1

I have a dict of scipy.sparse.csr_matrix objects as values, with integer keys. How can I save this in a separate file?

If I had a regular ndarray for each entry, then I could serialize it with json, but when I try this with a sparse matrix:

    with open('filename.txt', 'w') as f:
            f.write(json.dumps(the_matrix))

I get a TypeError:

TypeError: <75x75 sparse matrix of type '<type 'numpy.int64'>' with 10 stored elements in Compressed Sparse Row format> is not JSON serializable

How can I save my dictionary with keys that are integers and values that are sparse csr matrices?

StatsSorceress
  • 3,019
  • 7
  • 41
  • 82

3 Answers3

1

I faced this same issue trying to save a dictionary whose values are csr_matrix. Dumped it to disk using pickle. file handler should be opened in "wb" mode.

import pickle
pickle.dump(csr_dict_obj, open("csr_dict.pkl","wb"))

load the dict back using.

csr_dict = pickle.load(open("csr_dict.pkl","rb"))
greenlantern
  • 374
  • 1
  • 3
  • 15
0

Newer scipy versions have a scipy.sparse.save_npz function (and corresponding load). It saves the attributes of a sparse matrix to a numpy savez zip archive. In the case of a csr is saves the data, indices and indptr arrays, plus shape.

scipy.io.savemat can save a sparse matrix in a MATLAB compatible format (csc). There are one or two other scipy.io formats that can handle sparse matrices, but I haven't worked with them.

While a sparse matrix contains numpy arrays it isn't an array subclass, so the numpy functions can't be used directly.

The pickle method for numpy arrays is its np.save. And an array that contains objects, uses pickle (if possible).
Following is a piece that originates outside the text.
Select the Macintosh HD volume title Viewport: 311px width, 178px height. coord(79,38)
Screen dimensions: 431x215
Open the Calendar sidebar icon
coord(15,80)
So a pickle of a dictionary of arrays should work.

The sparse dok format is a subclass of dict, so might be pickleable. It might even work with json. But I haven't tried it.
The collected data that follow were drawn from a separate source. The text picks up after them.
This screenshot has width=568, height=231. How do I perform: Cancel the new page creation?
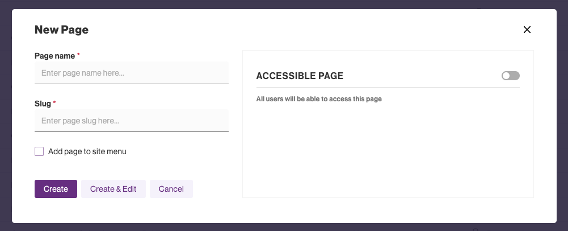(x=171, y=189)
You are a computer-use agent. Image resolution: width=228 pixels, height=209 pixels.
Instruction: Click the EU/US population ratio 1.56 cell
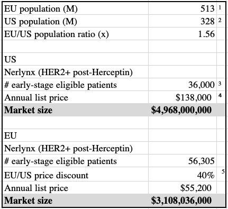point(183,34)
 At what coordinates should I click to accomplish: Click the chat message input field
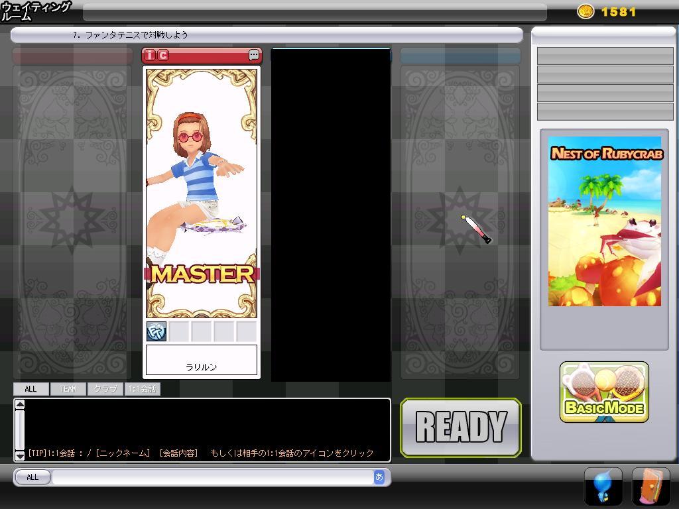[x=212, y=477]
By the way, a plain numpy array can't be jsoned either:

In [427]: json.dumps(np.arange(5))
TypeError: array([0, 1, 2, 3, 4]) is not JSON serializable
In [428]: json.dumps(np.arange(5).tolist())
Out[428]: '[0, 1, 2, 3, 4]'

dok doesn't work either. The keys are tuples of indices,

In [433]: json.dumps(M.todok())
TypeError: keys must be a string

MatrixMarket is a text format that handles sparse:

In [444]: io.mmwrite('test.mm', M)   
In [446]: cat test.mm.mtx
%%MatrixMarket matrix coordinate integer general
%
1 5 4
1 2 1
1 3 2
1 4 3
1 5 4
hpaulj
  • 221,503
  • 14
  • 230
  • 353
  • Thanks @hpaulj, but when I was referring to the `json` serializable object, I was referring to the `dict`, which is serializable. A `dict` of numpy arrays can be serialized. A `dict` of scipy sparse csr matrices cannot. I'm looking for a way to save a `dict` where the keys are integers and the values are scipy sparse csr matrices, – StatsSorceress Dec 04 '17 at 16:45
  • To serialize a dictionary you have to be able to serialize all of its values - that is, the serialization has to be defined for each component object. – hpaulj Dec 04 '17 at 17:55
  • Okay, let's leave serialization alone then, since sparse matrices are not serializable. How can I save a dict whose values are non-serializable? – StatsSorceress Dec 04 '17 at 17:58
0
import numpy as np
from scipy.sparse import lil_matrix, csr_matrix, issparse
import re
def save_sparse_csr(filename, **kwargs):
    arg_dict = dict()
    for key, value in kwargs.items():
        if issparse(value):
            value = value.tocsr()
            arg_dict[key+'_data'] = value.data
            arg_dict[key+'_indices'] = value.indices
            arg_dict[key+'_indptr'] = value.indptr
            arg_dict[key+'_shape'] = value.shape
        else:
            arg_dict[key] = value

    np.savez(filename, **arg_dict)

def load_sparse_csr(filename):
    loader = np.load(filename)
    new_d = dict()
    finished_sparse_list = []
    sparse_postfix = ['_data', '_indices', '_indptr', '_shape']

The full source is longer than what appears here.